The court went on to explain that the definition of the word “car pool” was the key issue of interpretation regarding whether the exception applied to this case. The court noted that there were not any Michigan cases directly on point with this issue. However, the court noted that courts in other jurisdictions have interpreted analogous insurance policy language and found no requirement that car pool participants take turns driving in order for the arrangement to be considered a car pool. The court focused on a New York appellate court, Aetna Cas & Surety Co v Mevorah, 149 Misc 2d 1011 (1991), in a decision from the 7th Circuit United States Court of Appeals, General Acc Ins Co of America v Gonzales, 86 F3d 673 (1996). The facts of Mevorah and Gonzales were very similar to the facts in this case. The courts in both of these cases concluded that a car pool can consist of an arrangement where a person is sharing the expenses of the transportation, but not sharing vehicles and/or driving responsibilities. The court ultimately agreed with this analysis of these decisions and applied to the case at bar. In this regard, the court specifically explained:
“The passengers in Mevorah and Gonzales rode in the same driver’s vehicle each day and did not take turns driving their own cars. Moreover, although the passengers in Mevorah and Gonzales paid a regular fee to the driver, both the Mevorah court and the Gonzales court ultimately concluded that the arrangement at issue qualified as a “share-the-expense car pool.” Mevorah, 149 Misc 2d at 1016; Gonzales, 86 F3d at 679. Like the courts in Mevorah and Gonzales, we conclude that “shared-expense car pools” require only the sharing of costs—not the sharing of cars. We also conclude that, because plaintiff’s weekly payment of $20 was used merely to help defray the cost of gasoline, and not to generate a profit for Meadows, plaintiff was not being “carr[ied] . . . for a charge” within the meaning of the insurance policy.”

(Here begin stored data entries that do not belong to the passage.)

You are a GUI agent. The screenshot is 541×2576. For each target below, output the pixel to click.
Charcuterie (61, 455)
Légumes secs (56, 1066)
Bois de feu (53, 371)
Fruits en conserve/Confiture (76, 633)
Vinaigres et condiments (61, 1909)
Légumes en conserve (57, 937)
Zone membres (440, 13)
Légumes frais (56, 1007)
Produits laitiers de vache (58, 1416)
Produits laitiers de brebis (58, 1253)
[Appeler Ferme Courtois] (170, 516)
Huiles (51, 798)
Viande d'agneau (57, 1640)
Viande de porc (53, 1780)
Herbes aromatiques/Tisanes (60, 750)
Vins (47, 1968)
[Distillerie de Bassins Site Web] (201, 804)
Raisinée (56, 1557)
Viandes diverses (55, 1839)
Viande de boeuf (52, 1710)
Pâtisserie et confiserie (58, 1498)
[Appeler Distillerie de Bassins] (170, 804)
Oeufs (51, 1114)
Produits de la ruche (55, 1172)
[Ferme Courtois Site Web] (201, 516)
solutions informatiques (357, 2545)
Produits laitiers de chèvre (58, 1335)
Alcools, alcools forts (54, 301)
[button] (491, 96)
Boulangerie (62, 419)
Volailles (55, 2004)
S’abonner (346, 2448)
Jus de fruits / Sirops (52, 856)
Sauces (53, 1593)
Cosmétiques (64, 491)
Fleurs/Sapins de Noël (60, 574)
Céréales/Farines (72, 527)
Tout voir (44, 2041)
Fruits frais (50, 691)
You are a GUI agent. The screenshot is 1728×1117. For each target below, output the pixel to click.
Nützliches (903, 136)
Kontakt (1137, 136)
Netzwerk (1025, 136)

The court then rejected Farmers’ argument that a different result was compelled by the Michigan Supreme Court’s decision in Burgess v Holder, 362 Mich 53 (1960). The court noted that the facts in this case were different than the facts in Burgess. In this regard, unlike the plaintiff in Burgess, there is no evidence that Mr. Meadows charged the plaintiff a fixed amount for his driving services.

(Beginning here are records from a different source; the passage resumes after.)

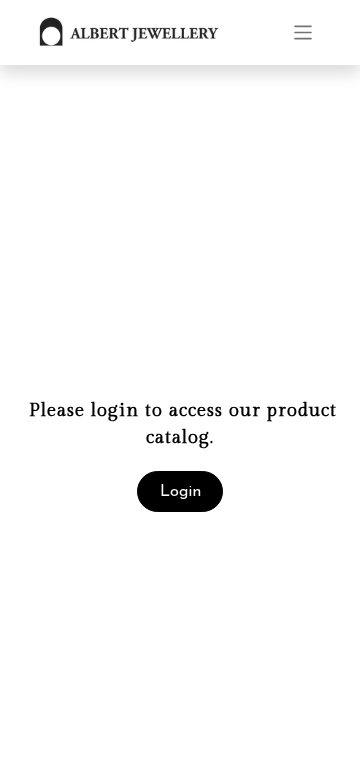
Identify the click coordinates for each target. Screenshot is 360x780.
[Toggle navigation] (303, 32)
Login (180, 492)
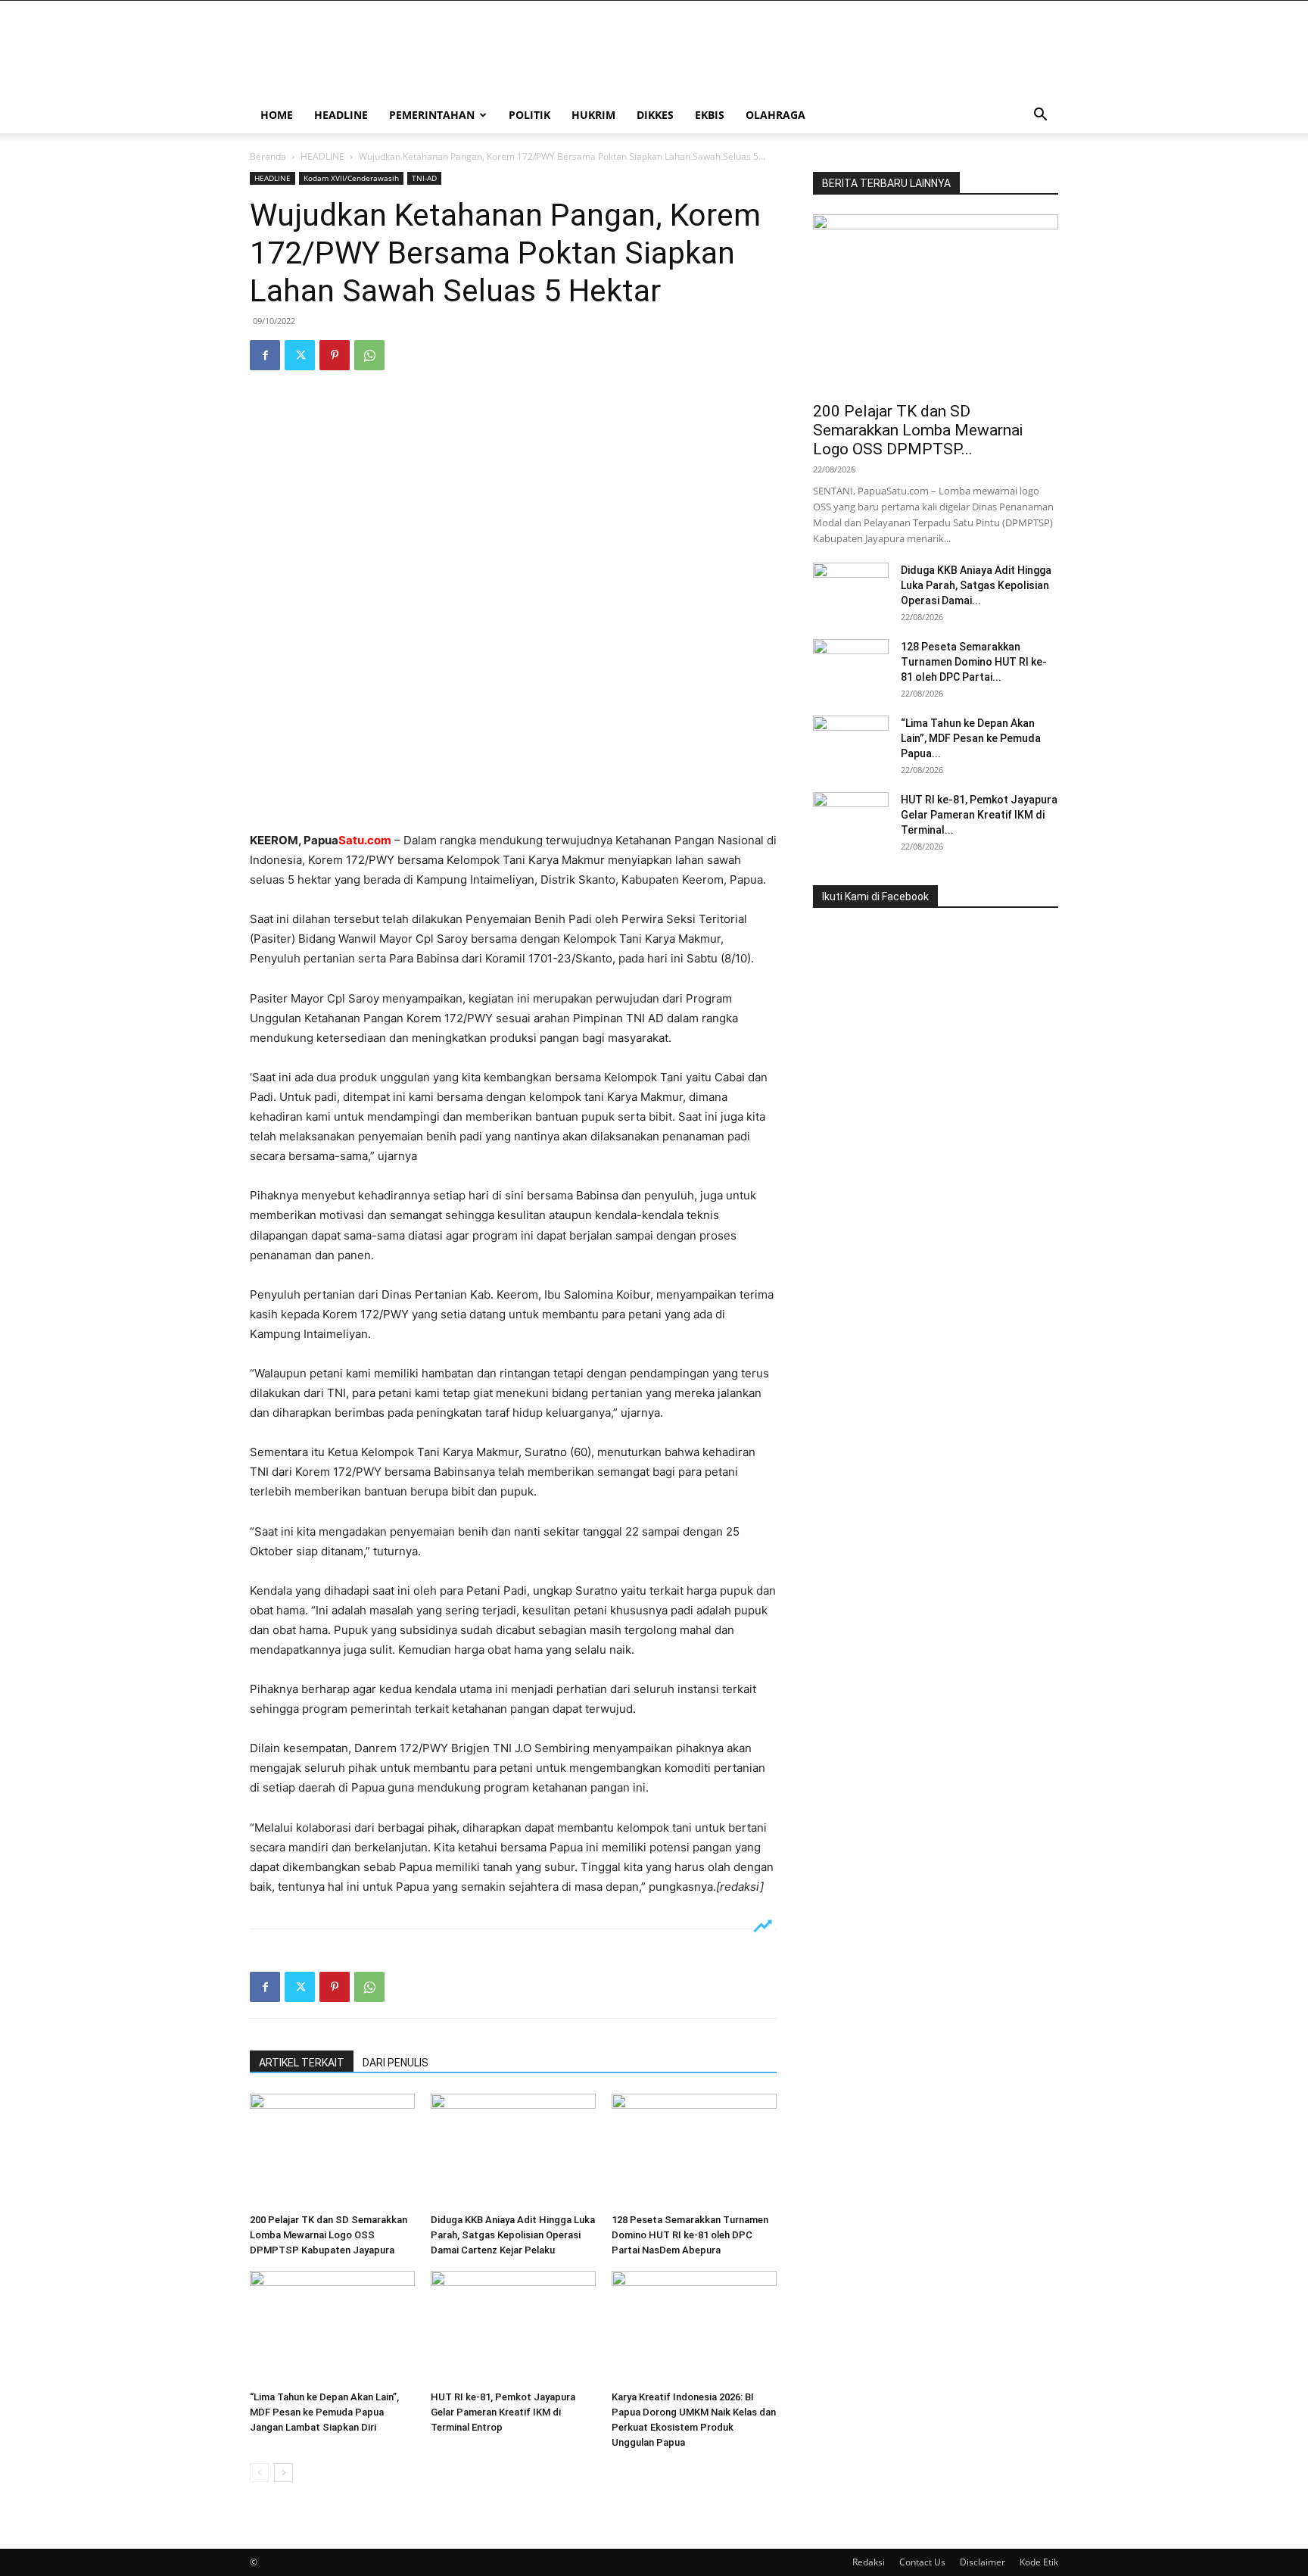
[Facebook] (265, 355)
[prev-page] (259, 2472)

The court also rejected Farmers argument that a car pool requires that the participants know each other as “friends” or “co-workers.” The court noted there is simply no requirement that members of a car pool know one another socially.
Lastly, the court rejected Farmers argument that the arrangement was not a car pool, because the plaintiff and Meadows were not going to the same, exact location. The court noted that many car pool arrangements involve persons who work at different locations in the same city or general geographic area.